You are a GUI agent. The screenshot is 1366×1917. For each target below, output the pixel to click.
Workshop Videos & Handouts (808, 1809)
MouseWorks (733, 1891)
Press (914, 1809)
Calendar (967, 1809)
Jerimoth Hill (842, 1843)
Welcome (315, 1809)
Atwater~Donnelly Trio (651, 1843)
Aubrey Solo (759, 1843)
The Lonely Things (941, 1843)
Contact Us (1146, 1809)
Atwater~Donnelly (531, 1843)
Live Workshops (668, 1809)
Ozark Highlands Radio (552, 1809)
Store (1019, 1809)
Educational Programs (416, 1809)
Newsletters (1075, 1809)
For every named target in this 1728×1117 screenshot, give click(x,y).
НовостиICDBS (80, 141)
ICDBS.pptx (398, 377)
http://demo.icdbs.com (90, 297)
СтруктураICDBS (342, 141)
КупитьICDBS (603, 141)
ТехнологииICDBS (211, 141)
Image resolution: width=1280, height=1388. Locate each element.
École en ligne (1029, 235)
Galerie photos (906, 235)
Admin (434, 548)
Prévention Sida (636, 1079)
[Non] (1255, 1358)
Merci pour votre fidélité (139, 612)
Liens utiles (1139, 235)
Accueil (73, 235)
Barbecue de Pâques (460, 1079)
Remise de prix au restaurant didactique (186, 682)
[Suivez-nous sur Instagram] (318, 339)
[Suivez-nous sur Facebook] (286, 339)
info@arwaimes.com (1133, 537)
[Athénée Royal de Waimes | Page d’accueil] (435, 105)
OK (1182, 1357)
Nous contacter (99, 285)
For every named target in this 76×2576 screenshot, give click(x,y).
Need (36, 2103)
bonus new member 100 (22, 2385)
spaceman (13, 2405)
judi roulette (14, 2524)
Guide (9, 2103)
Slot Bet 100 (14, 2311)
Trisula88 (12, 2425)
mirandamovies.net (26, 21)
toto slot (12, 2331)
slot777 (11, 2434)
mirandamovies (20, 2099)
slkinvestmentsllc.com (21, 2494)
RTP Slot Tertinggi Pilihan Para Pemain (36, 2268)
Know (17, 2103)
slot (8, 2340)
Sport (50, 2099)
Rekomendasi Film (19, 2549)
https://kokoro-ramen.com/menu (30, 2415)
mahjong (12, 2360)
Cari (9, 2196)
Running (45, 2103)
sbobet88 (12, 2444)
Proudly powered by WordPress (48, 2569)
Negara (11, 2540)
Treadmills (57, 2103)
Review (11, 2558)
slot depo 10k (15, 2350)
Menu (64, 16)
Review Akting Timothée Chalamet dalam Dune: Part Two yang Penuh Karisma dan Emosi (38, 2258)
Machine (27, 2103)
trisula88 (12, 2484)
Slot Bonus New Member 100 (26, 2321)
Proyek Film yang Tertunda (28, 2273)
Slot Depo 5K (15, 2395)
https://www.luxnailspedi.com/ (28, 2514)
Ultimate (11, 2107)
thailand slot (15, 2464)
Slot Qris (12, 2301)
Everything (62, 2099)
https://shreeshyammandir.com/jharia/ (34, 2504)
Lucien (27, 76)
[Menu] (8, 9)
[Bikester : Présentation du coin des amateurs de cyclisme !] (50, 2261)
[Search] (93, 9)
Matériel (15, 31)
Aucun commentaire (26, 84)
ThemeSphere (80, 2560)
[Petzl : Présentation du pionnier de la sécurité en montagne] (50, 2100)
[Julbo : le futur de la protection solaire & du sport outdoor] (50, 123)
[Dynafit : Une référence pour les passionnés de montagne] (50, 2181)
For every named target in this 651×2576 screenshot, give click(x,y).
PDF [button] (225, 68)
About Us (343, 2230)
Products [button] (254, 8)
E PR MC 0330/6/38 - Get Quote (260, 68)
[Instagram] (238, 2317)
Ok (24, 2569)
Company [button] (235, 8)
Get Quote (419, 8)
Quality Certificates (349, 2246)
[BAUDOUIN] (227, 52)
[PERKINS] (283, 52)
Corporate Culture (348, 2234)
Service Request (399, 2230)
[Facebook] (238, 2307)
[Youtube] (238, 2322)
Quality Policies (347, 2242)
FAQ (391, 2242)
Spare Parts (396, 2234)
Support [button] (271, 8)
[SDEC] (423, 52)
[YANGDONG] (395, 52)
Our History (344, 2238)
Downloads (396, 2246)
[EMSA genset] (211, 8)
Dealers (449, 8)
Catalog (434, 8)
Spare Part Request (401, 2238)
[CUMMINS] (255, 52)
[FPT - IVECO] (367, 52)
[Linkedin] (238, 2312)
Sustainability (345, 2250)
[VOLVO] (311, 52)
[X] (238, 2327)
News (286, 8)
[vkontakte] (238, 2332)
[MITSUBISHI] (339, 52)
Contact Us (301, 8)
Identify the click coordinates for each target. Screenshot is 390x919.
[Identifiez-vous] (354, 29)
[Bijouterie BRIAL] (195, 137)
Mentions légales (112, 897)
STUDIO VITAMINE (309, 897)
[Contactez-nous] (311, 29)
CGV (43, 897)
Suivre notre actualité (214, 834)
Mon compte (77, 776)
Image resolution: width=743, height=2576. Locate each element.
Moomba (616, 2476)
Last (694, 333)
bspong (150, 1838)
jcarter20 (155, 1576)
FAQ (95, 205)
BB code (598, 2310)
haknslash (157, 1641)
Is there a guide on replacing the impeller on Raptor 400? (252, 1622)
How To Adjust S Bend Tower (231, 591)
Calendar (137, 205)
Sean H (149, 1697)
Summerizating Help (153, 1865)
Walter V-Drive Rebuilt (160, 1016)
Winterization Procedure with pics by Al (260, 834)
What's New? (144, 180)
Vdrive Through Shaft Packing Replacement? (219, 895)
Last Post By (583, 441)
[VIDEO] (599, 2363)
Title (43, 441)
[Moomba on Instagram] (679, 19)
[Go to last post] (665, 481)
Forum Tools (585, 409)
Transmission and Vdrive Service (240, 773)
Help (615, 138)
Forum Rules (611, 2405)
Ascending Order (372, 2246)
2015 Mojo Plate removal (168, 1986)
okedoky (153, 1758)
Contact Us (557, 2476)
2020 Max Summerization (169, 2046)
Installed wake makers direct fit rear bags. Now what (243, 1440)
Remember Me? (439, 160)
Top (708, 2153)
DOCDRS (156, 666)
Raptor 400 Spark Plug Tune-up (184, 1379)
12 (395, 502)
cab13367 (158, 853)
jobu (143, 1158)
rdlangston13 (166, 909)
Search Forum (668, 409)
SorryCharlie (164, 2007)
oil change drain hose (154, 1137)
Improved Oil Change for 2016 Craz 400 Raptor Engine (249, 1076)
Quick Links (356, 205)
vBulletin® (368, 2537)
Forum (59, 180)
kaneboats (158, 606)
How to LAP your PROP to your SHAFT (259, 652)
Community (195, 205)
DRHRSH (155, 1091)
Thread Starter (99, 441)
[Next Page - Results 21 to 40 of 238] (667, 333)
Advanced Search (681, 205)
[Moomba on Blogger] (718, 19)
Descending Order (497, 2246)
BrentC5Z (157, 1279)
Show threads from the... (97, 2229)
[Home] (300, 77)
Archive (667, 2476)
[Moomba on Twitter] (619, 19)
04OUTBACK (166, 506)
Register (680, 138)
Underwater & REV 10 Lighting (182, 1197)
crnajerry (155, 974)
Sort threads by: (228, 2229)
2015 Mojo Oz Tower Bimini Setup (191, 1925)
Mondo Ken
+ + +
• What you need to do: Copy, please, every line from the start of the entries down to the line that holds "Welcome (315, 1809)", with both of those lines included and no others.

• Solution to this task:
You are a GUI agent. The screenshot is 1366×1917. For each target below, output the pixel to click.
Workshop Videos & Handouts (808, 1809)
MouseWorks (733, 1891)
Press (914, 1809)
Calendar (967, 1809)
Jerimoth Hill (842, 1843)
Welcome (315, 1809)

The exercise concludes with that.